At about 1130 am, with a break in the rain but the skies looking cloudy, I broke out of the apartment to do some shopping for light bulbs, milk, and vegetables. I was about a block away when the skies opened up again, but given that I'd been inside for the last 24 hours, I kept walking. I stopped at the Departmental Store, which is like a very small grocery store. They sell food, drugstore items, cleaning supplies, and soda. I picked up some Kellogg's Cornflakes. If you have a box at home, take a look. My box touts the high iron content (25% of RDA) and notes that one bowl of cereal is equivalent to seven bowls of spinach. Also, that is is okay for vegetarians to eat. I'm wondering if the American packaging, or even the American recipe, is as concerned with iron content?
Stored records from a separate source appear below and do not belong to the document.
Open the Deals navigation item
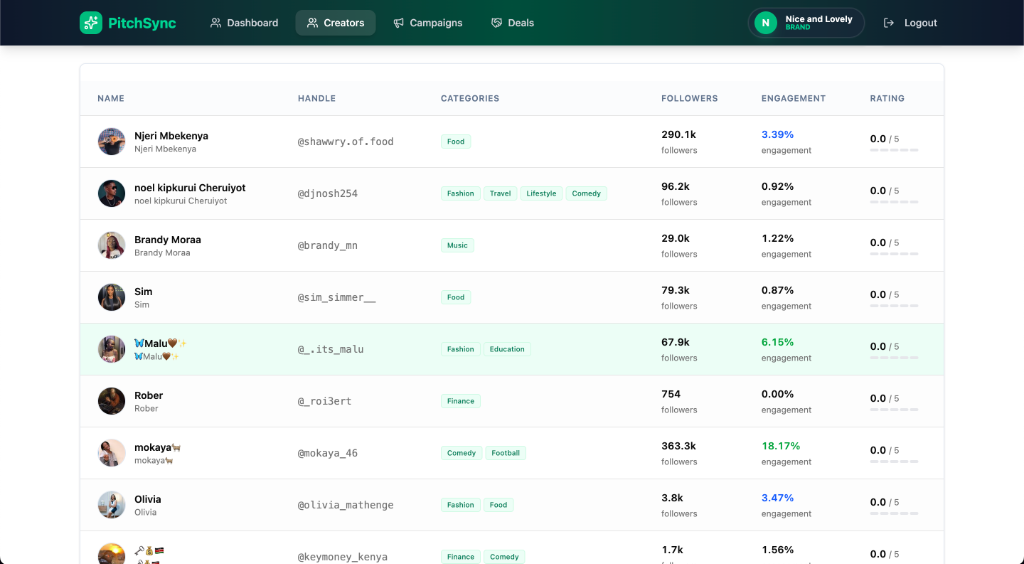Screen dimensions: 1024x564 (x=512, y=23)
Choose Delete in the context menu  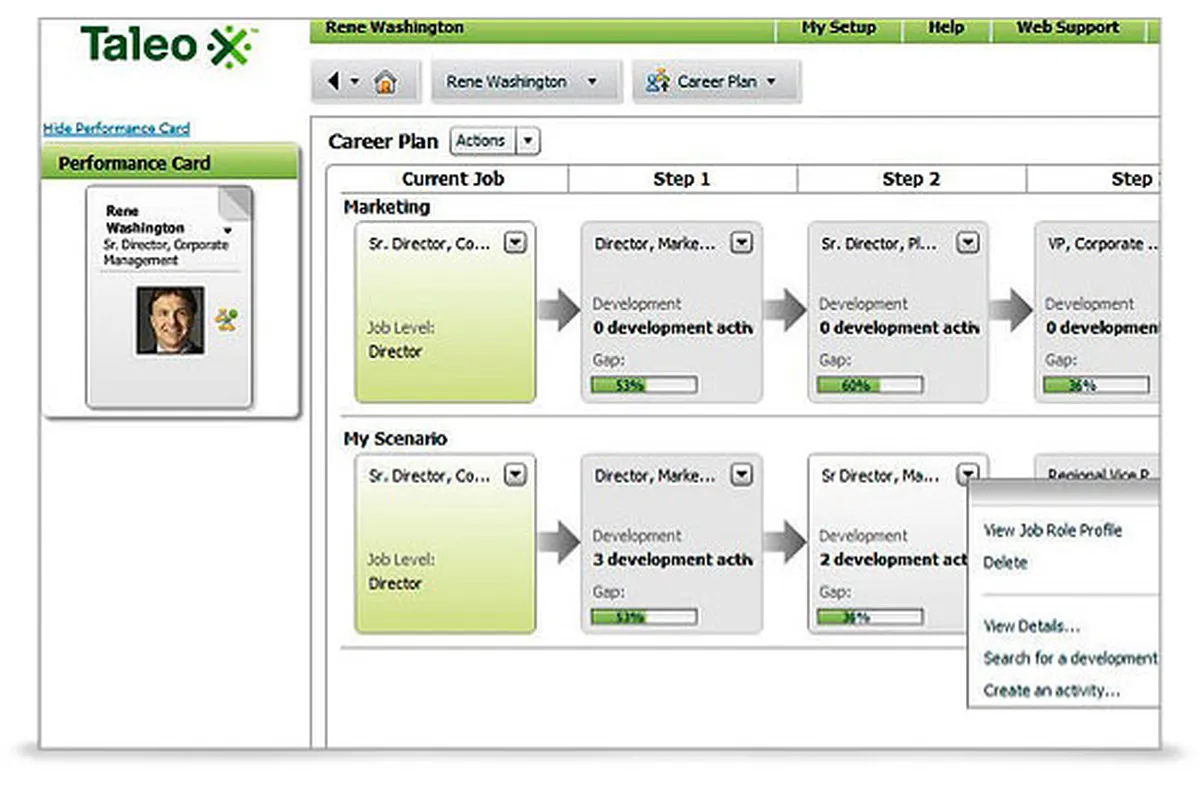coord(1005,562)
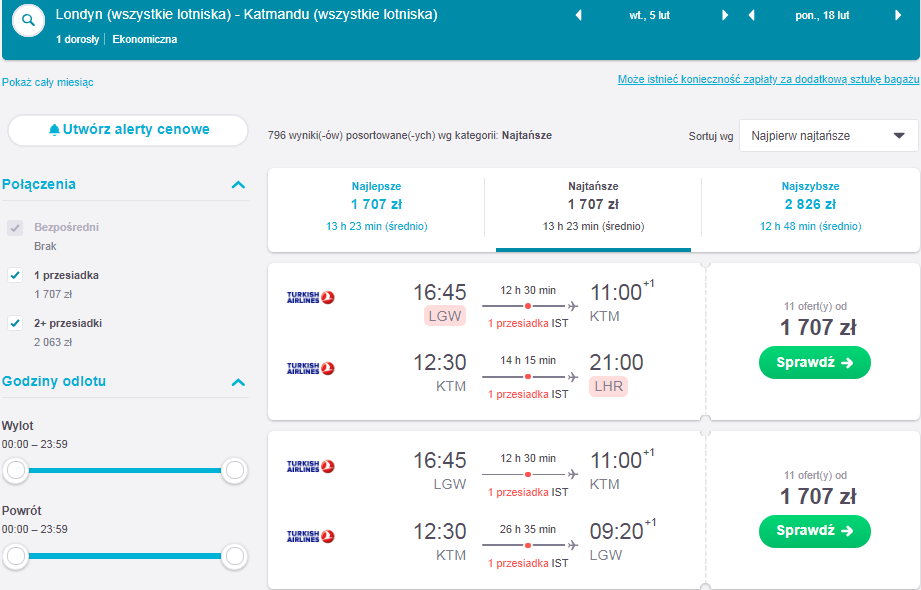921x590 pixels.
Task: Open the extra baggage payment notice link
Action: pyautogui.click(x=768, y=79)
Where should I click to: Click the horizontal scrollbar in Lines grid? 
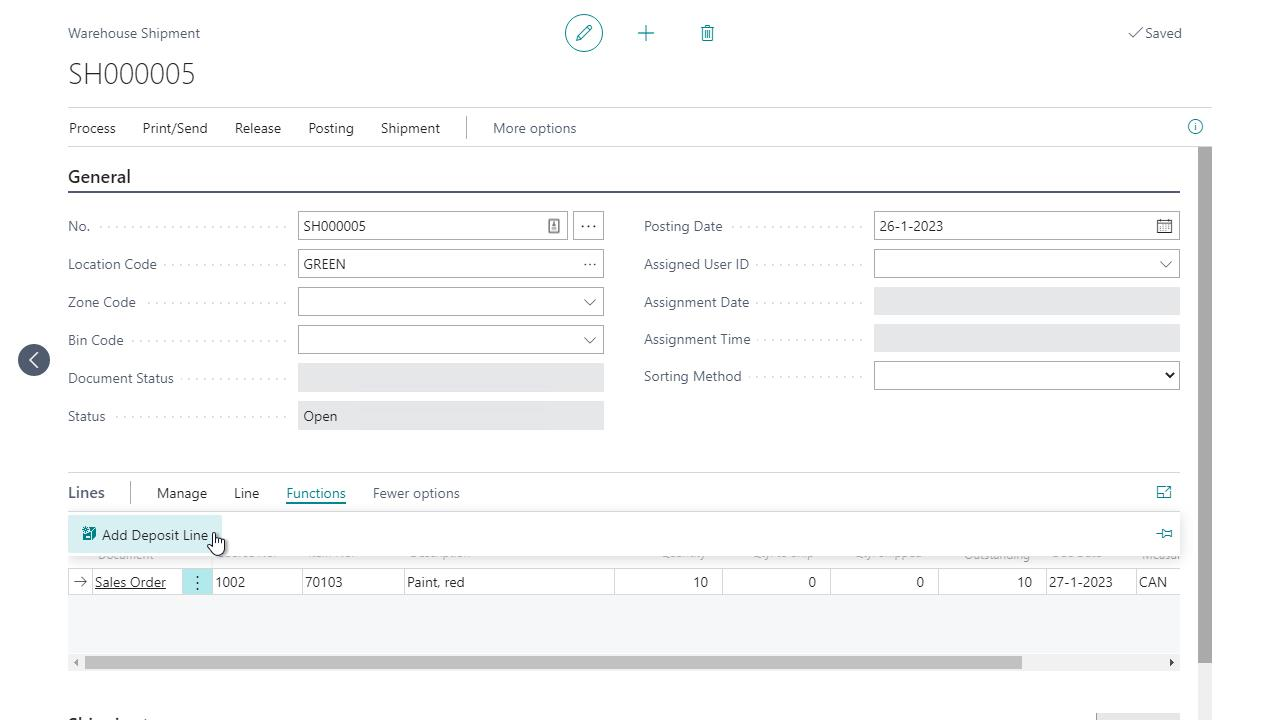(x=552, y=662)
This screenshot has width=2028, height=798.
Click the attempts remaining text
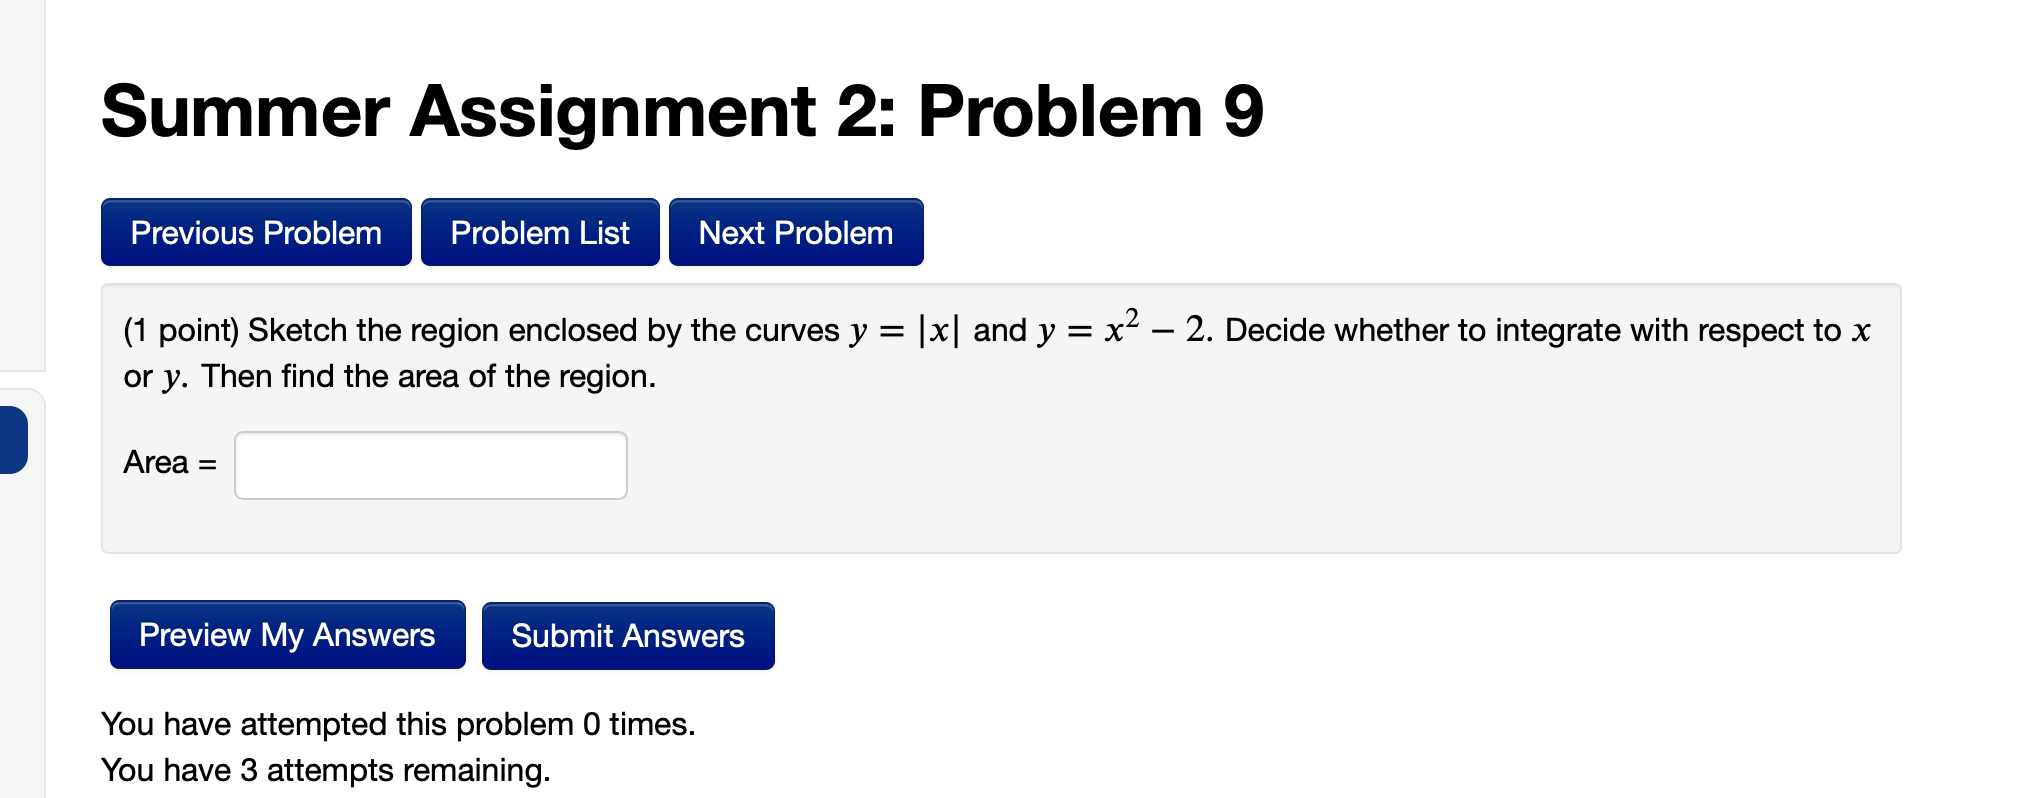coord(326,770)
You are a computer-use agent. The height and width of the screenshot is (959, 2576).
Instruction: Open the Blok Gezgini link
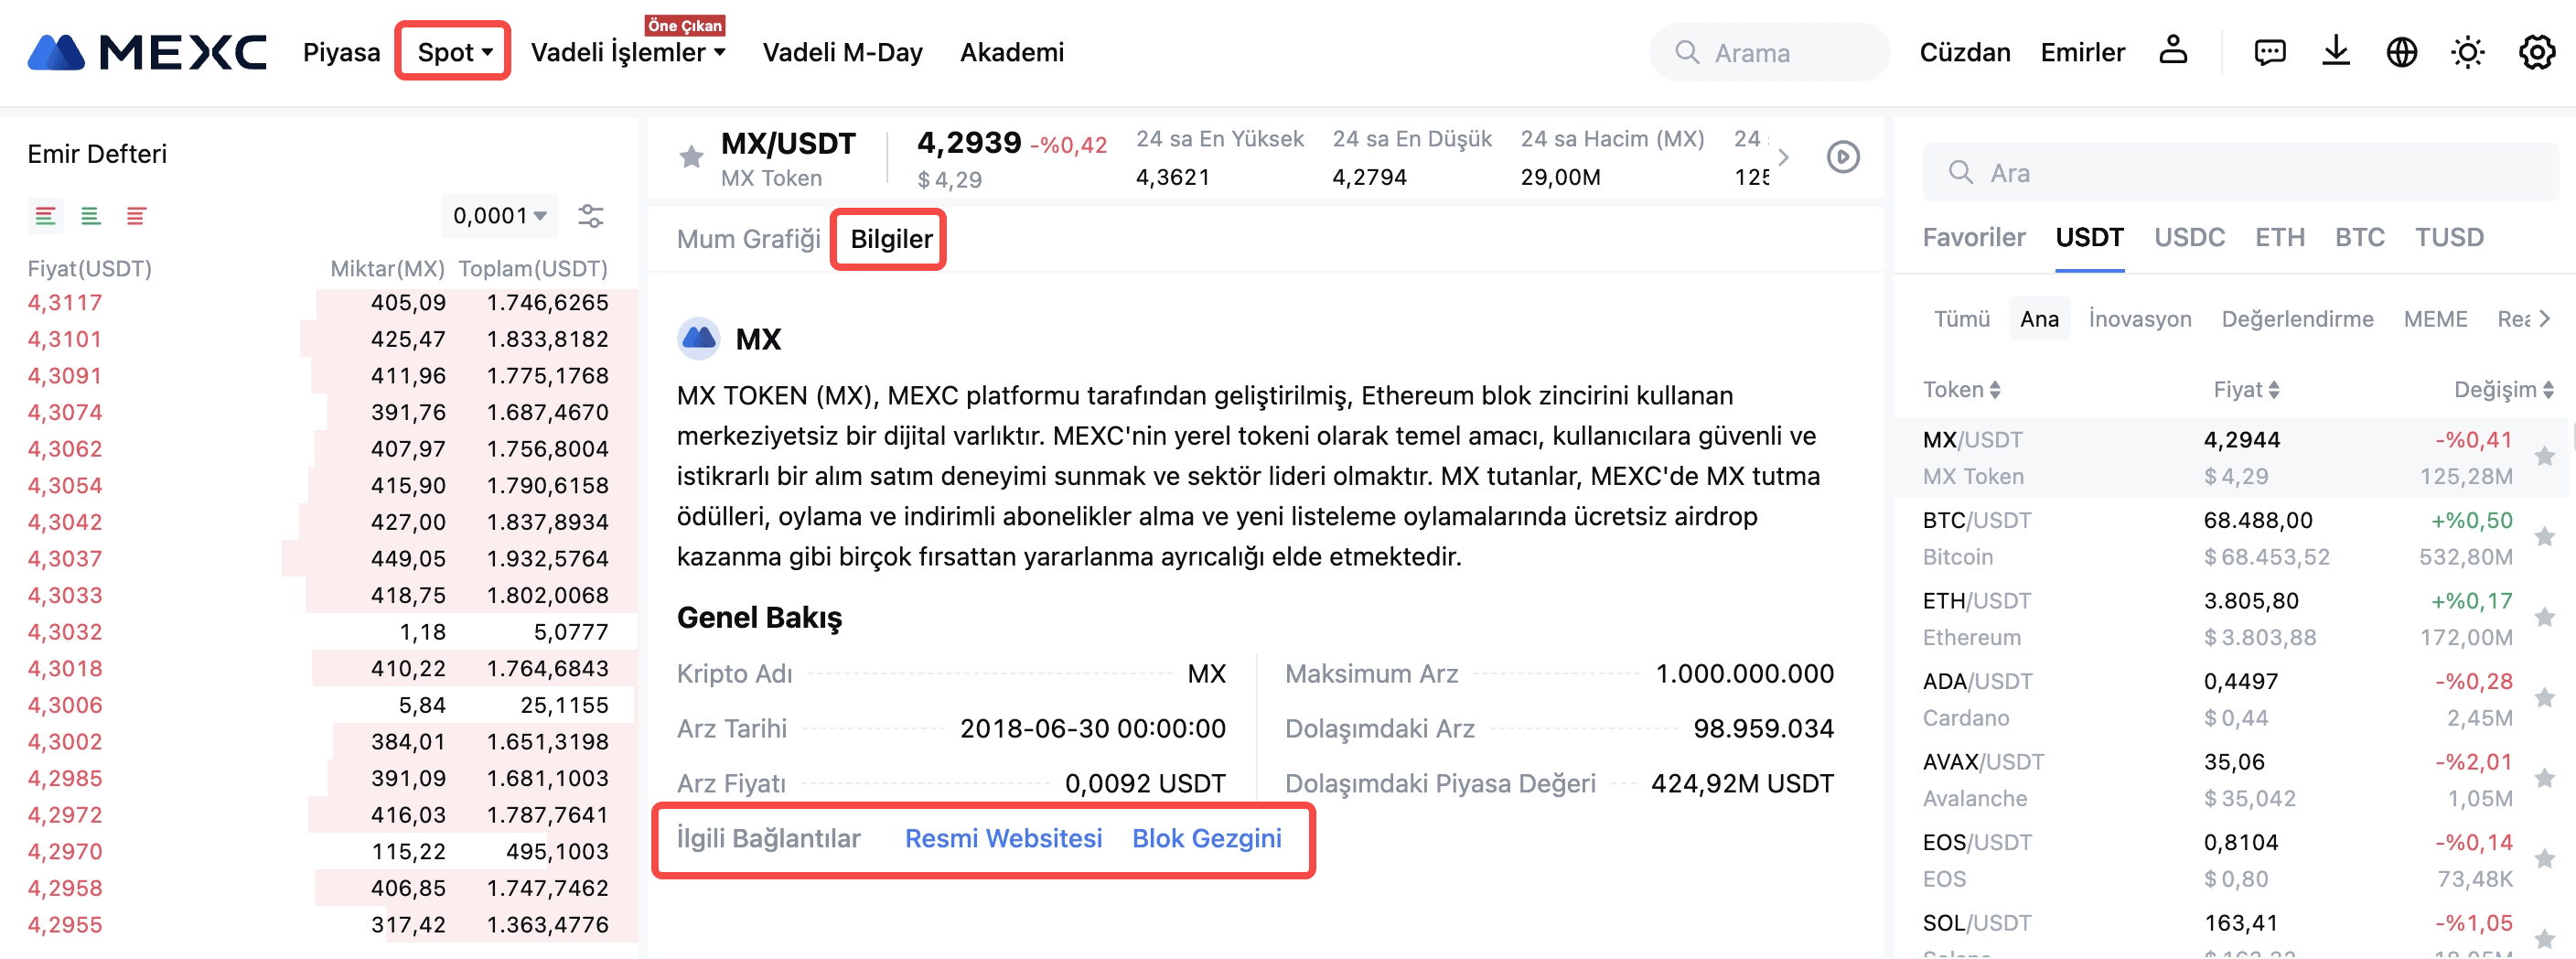coord(1206,838)
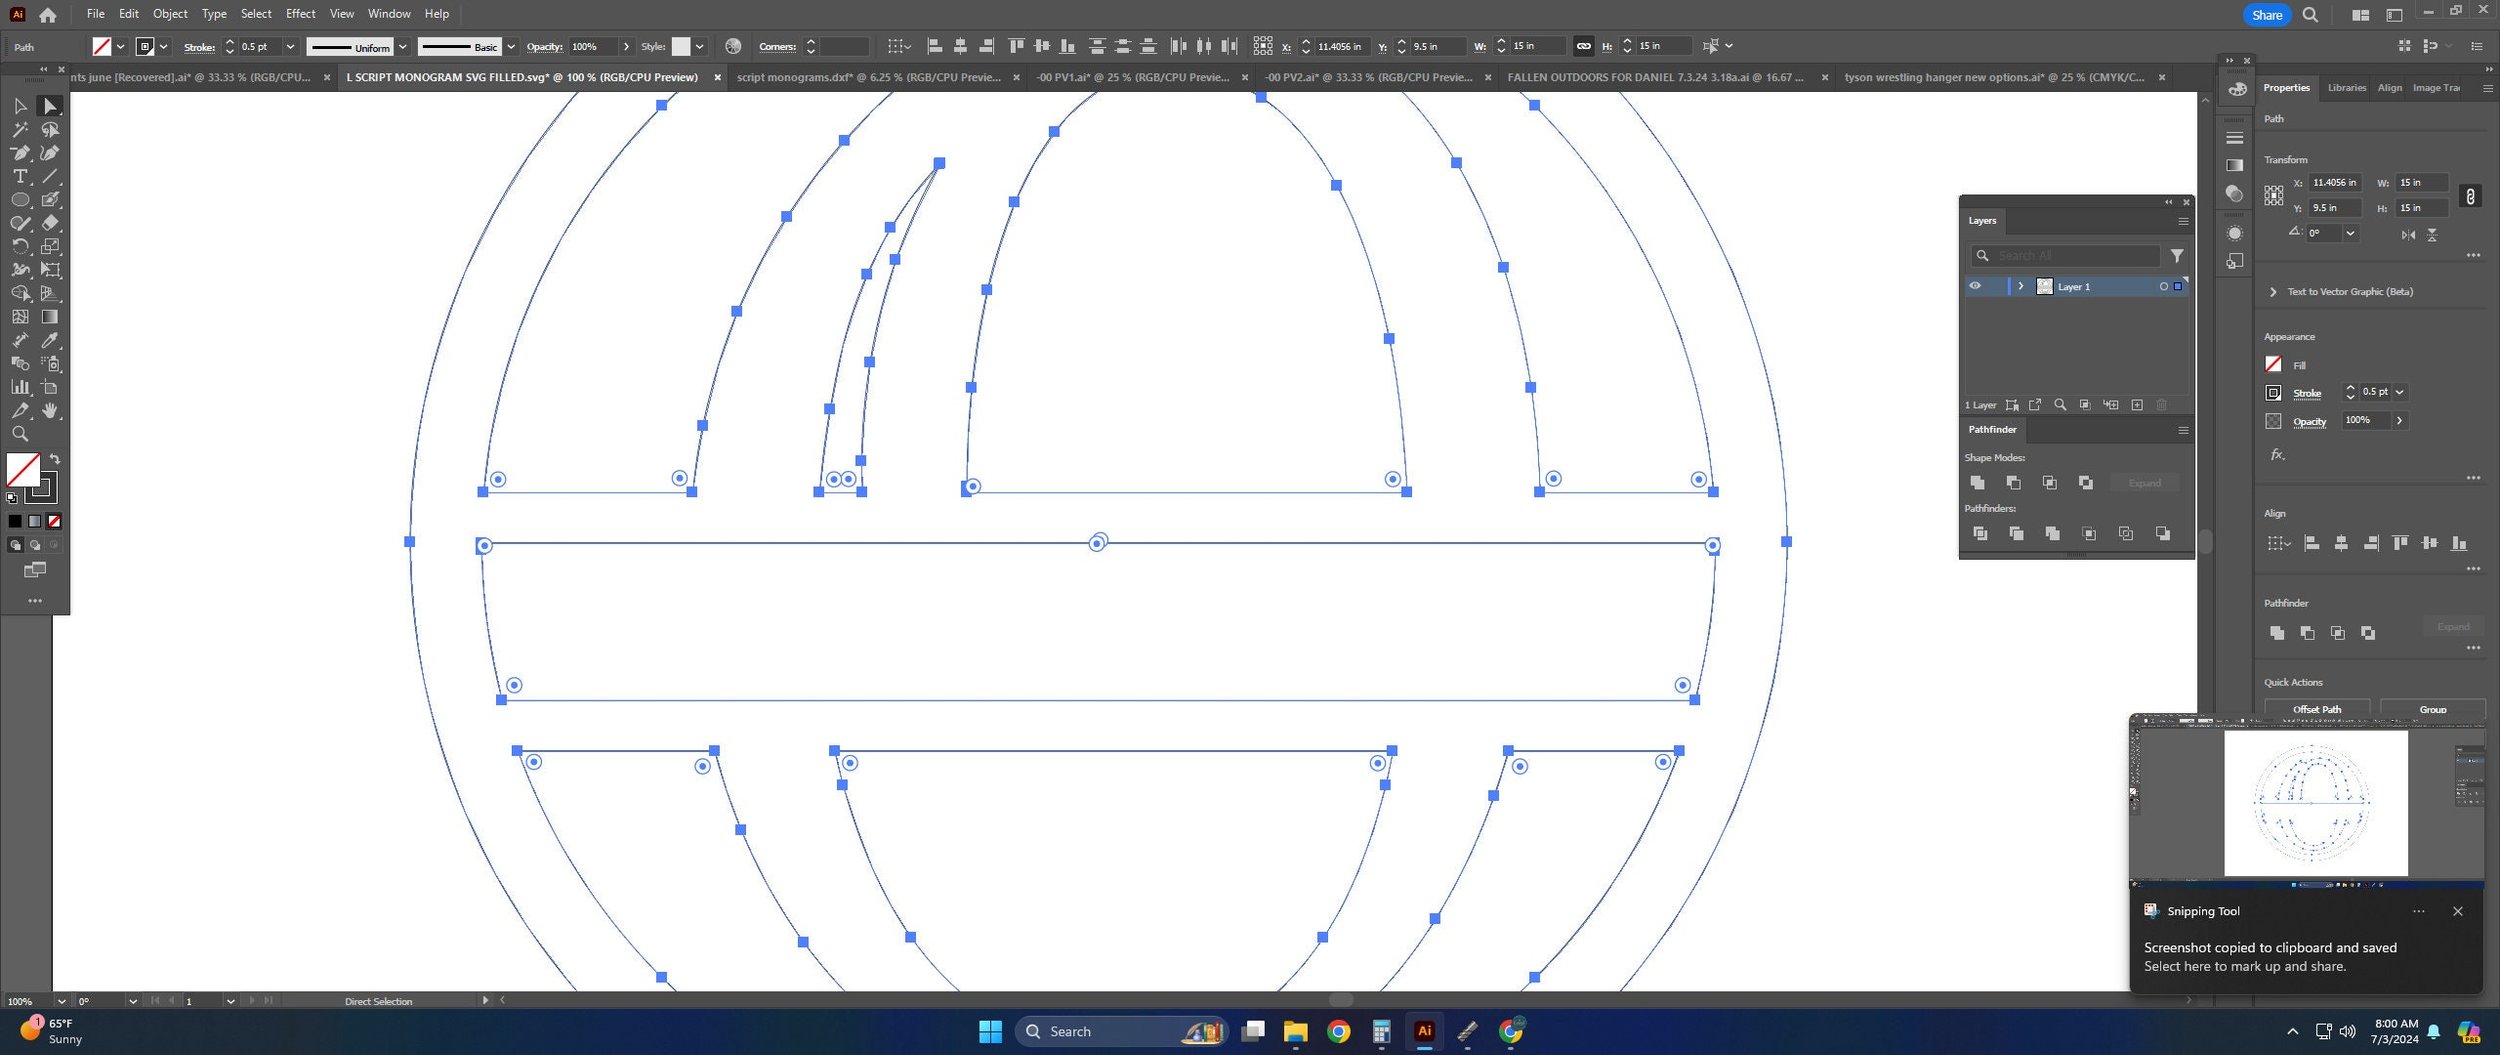2500x1055 pixels.
Task: Switch to the script monograms.dxf tab
Action: [x=868, y=77]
Next, the vegetable store. Very intense yesterday. It's a rectangular space bordered with large wooden trays, divided into squares, and each tray with a different type of vegetable. Onions are toward the back of the shop, in a big pile on the floor. There is one bin that has an assortment of vegetables in it. I think that these may be seconds and bruised pieces but haven't tried buying from there. Fruits, greens, tomatoes are toward the front of the shop for passersby to see. You pick up a large metal bowl, which doubles for our shopping baskets, put in whatever you are buying, then bring it to the counter at the side of the shop. The man who owns the shop sorts it (seems to be that onions, garlic, fruits are a set price), weighs your purchase on an old-fashioned two-sided scale, switching octagonal metal weights on and off until it balances. Then he takes the metal tray from the scale, dumps all of its contents into a bag, adds the pieces that he has not weighed, and gives you the price.
Usually, the shop is quiet - maybe one other customer, and then an employee working, sorting through the bins, cleaning, hosing them out. But yesterday there were four customers ahead of me. People kept filling bowls and walking away, and each time, the owner would look at me as I waited to pay, point to the bowl, and ask if it was mine. Nope. This happened several times, including once when a young woman, who'd left a large bowl of tomatoes, returned holding a shopping bag with two plastic bags of milk from the Medical Store next door to the vegetable shop. (It looks more like a food store to me, but that's what it is called.)
This may have been the last milk in Chennai. When I finally made my purchase and went next door, there was no milk left. Nor at any of the four stores we stopped at while coming home from the movies in the afternoon. (I'm beginning to wonder if crispy is not in the Indian cuisine. Before the movie, I bought what I was expecting to be popcorn from one of the many small carts in the theater. The sign said "American Corn." What you get: a papercup of large corn kernals - like our canned corn. You choose the flavoring - American (margerine and salt), Masala, Chinese, and some others. The guy working the cart scoops the kernals into a metal bin, adds flavorings, mixes it, and scoops it into a cup, then sticks a plastic cup in, and hands it back to you. I went with Masala - spicy, some lime, still not as hot as I'd been expecting the food here to be. Very good, but not crispy. Also, our movie had an Intermission, which is so smart, because then you can pop out for food or bathroom breaks and not miss any of the show.)
I did find cream at one store as well as butter (which I hadn't seen anywhere) and yogurt. Milk, however, was nowhere to be found. Perhaps the supply line to the dairy farms was flooded. Or perhaps the cows went on strike. Eventually, we did get milk, thanks to our driver, who offered to have his father, who guards a building up the street, buy some when the delivery van (or maybe cart) came to bring milk to that building. Somehow, he came back five minutes later with
the milk. For breakfast today, oatmeal with papaya, coffee with milk, and orange juice!
And that unknown fruit from yesterday's post? It's a guava. At every store that I stopped in for milk, I checked out the rest of the store and looked at the signs on the fruits and vegetables until I found it. I've never before seen a guava in any form but inside a bottle of juice. And the yellow ones are the ripe ones. I cut it up last night and ate it while playing my eighth hand of Solitaire: the taste is like a banana crossed with a pear.